Thursday, July 7, 2011
Day 36-July 6, 2011- Iowa City, Iowa
Today is a story of the road and corn. Etta and I zig-zagged at right angles south and east, south and east, south and east across a good part of Iowa on two lane state roads, straight- as-a-bent-arrow right angle turns again and again stair stepping our way to east-central Iowa City. So here are a few of the highway sights.
*Followed a slow pokey truck pulling one of those big jellyroll bales of hay near Dickens
*Stopped to stand at the edge of a sea of corn ad infinitum, and feel the bio-heat in front of me
*Big corn depots in Emmetsburg
*Old-timey downtown of Cylinder dominated by its grain silos
*Lunch with Etta in a roadside park in Clear Lake
*Wind farm aliens near Waterloo
We arrived in historic Iowa City, home of the University of Iowa around 4pm and immediately met Dana Haugaard, formerly of Atlanta and now getting his MFA in sculpture at the University here. We’re standing in front of his professor, Jim Snitzer’s home who took this picture. I returned Dana’s six Hand to Hand gloves and hands. This one is made of dollar bills, hand stitched and softened into a comfortable Iraq War glove. I like college towns like this. It reminds me of a prairie version of Bozeman, MT (U of MT) and Starkville, MS (Miss State). Mid-sized towns with cool shops, coffee houses, well-kept Victorian historical areas, socially conscious, creative minds in full bloom.

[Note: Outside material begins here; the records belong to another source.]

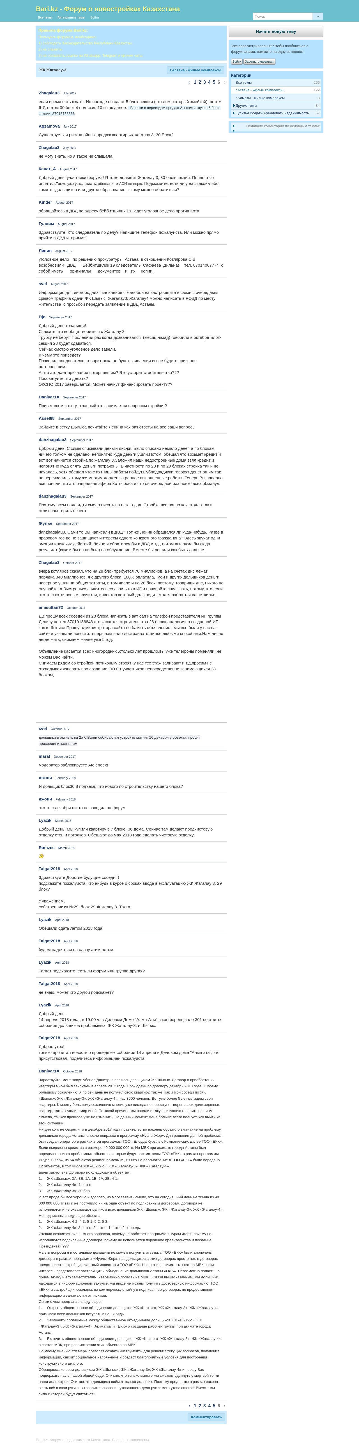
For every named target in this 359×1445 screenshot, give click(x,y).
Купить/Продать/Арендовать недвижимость (272, 113)
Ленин (45, 250)
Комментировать (206, 1417)
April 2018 (71, 869)
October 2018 (72, 1071)
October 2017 (72, 562)
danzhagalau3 (52, 439)
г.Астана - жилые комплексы (195, 70)
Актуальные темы (71, 17)
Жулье (45, 523)
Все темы (45, 17)
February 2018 (66, 778)
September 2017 (60, 317)
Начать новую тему (276, 31)
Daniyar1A (49, 396)
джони (45, 777)
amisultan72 (51, 607)
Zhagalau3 (49, 92)
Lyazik (45, 820)
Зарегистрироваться (259, 61)
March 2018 (63, 820)
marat (44, 756)
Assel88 (47, 418)
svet (43, 283)
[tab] (276, 90)
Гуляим (46, 223)
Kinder (45, 202)
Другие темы (246, 105)
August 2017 (68, 169)
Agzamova (49, 126)
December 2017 (65, 756)
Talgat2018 (49, 868)
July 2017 (69, 93)
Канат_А (47, 168)
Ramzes (47, 847)
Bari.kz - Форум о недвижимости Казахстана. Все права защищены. (93, 1440)
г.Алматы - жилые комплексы (260, 98)
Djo (42, 316)
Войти (94, 17)
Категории (241, 75)
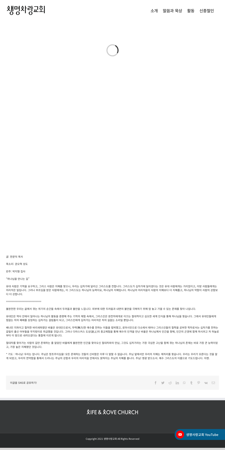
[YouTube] (180, 434)
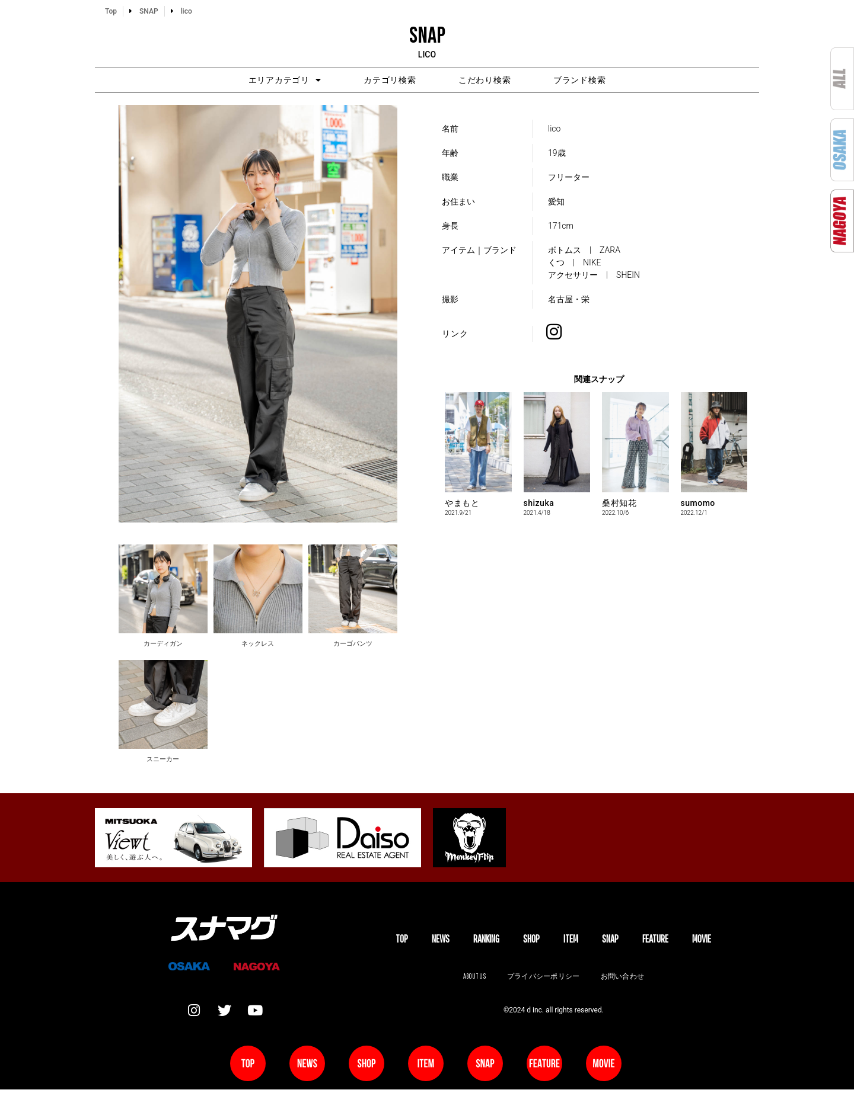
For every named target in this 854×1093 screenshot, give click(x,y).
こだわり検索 (492, 81)
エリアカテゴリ (261, 80)
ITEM (570, 940)
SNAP (610, 940)
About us (472, 978)
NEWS (441, 940)
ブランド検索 (603, 81)
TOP (402, 940)
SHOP (531, 940)
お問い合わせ (624, 978)
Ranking (486, 940)
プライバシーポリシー (543, 978)
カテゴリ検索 (382, 81)
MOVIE (701, 940)
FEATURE (655, 940)
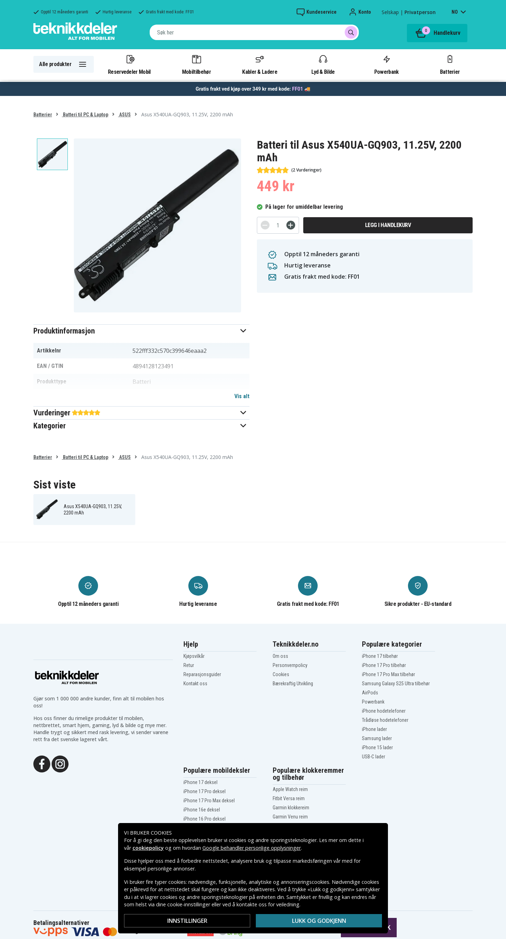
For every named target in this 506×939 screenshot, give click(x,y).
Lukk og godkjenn (319, 921)
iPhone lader (374, 729)
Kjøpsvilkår (194, 656)
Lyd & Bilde (323, 64)
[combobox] (254, 32)
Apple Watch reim (290, 789)
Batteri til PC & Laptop (85, 114)
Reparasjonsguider (202, 674)
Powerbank (386, 64)
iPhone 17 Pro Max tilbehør (388, 674)
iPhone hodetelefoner (384, 711)
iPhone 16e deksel (201, 809)
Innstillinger (187, 921)
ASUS (124, 114)
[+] (290, 225)
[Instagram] (60, 763)
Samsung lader (377, 738)
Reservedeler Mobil (129, 64)
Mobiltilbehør (196, 64)
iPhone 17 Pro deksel (204, 791)
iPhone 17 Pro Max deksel (209, 800)
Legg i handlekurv (388, 225)
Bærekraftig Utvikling (293, 683)
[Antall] (278, 225)
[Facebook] (41, 763)
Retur (188, 665)
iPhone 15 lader (377, 747)
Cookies (281, 674)
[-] (265, 225)
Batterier (450, 64)
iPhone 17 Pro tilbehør (384, 665)
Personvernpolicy (290, 665)
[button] (141, 330)
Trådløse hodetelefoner (385, 720)
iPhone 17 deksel (200, 782)
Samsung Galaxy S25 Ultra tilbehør (396, 683)
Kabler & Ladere (259, 64)
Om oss (280, 656)
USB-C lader (373, 756)
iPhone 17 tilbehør (380, 656)
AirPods (370, 692)
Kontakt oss (195, 683)
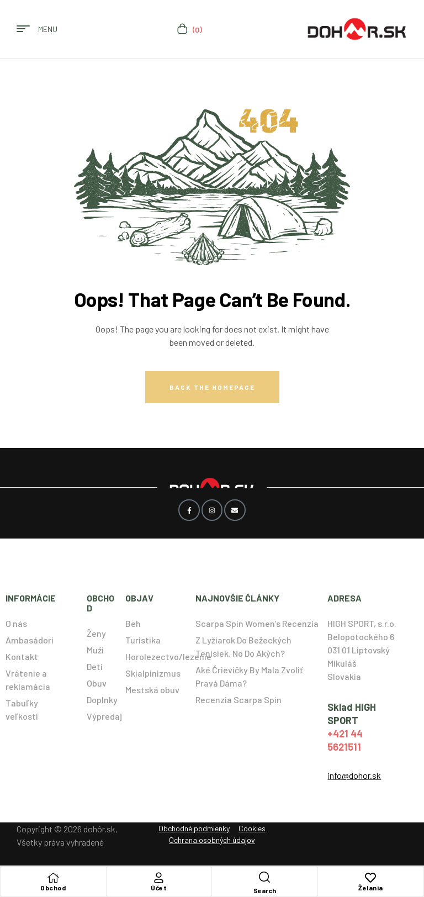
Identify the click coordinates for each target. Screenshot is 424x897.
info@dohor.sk (354, 775)
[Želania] (370, 877)
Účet (159, 887)
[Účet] (159, 877)
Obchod (53, 887)
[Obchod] (53, 877)
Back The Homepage (212, 387)
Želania (370, 887)
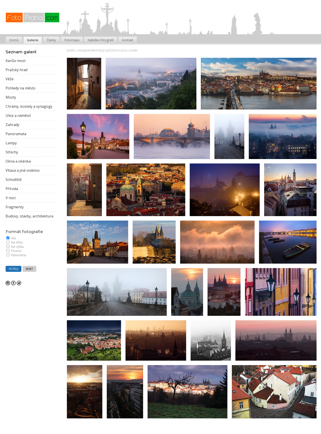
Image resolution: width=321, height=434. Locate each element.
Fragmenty (15, 207)
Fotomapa (71, 40)
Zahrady (12, 124)
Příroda (12, 188)
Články (51, 40)
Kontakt (127, 40)
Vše (11, 238)
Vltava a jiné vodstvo (23, 170)
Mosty (11, 97)
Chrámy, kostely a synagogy (29, 106)
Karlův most (16, 60)
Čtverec (14, 251)
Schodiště (14, 179)
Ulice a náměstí (18, 115)
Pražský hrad (16, 69)
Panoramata (16, 133)
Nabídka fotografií (101, 40)
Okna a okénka (18, 161)
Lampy (11, 143)
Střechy (12, 152)
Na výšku (15, 246)
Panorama (16, 255)
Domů (71, 50)
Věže (10, 78)
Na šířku (14, 242)
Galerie (32, 40)
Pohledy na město (20, 88)
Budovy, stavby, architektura (29, 216)
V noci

Etta and I pitched our tent at the Coralville Lake Dam a few miles outside of Iowa City. We face a massive pile of rip-rap rubble which is part of the dam itself. The Coralville lake water is on the opposite side, innocently slurping against this wall of stone.
A roaring tailwater pours through a tunnel in the dam from the lake right next to the campsite, creating a blast of whitewater sound. Unfortunately I did not stay here long. I loved the weirdness of the site, but I did not feel safe. The area was empty of other tenters. Cars with solo men would park in a lot nearby, drink by themselves, or make long phone calls. I felt exposed and vulnerable. So I moved uphill to the lakeside where I found the familiar RVs and families with kids and grandkids, electricity and showers.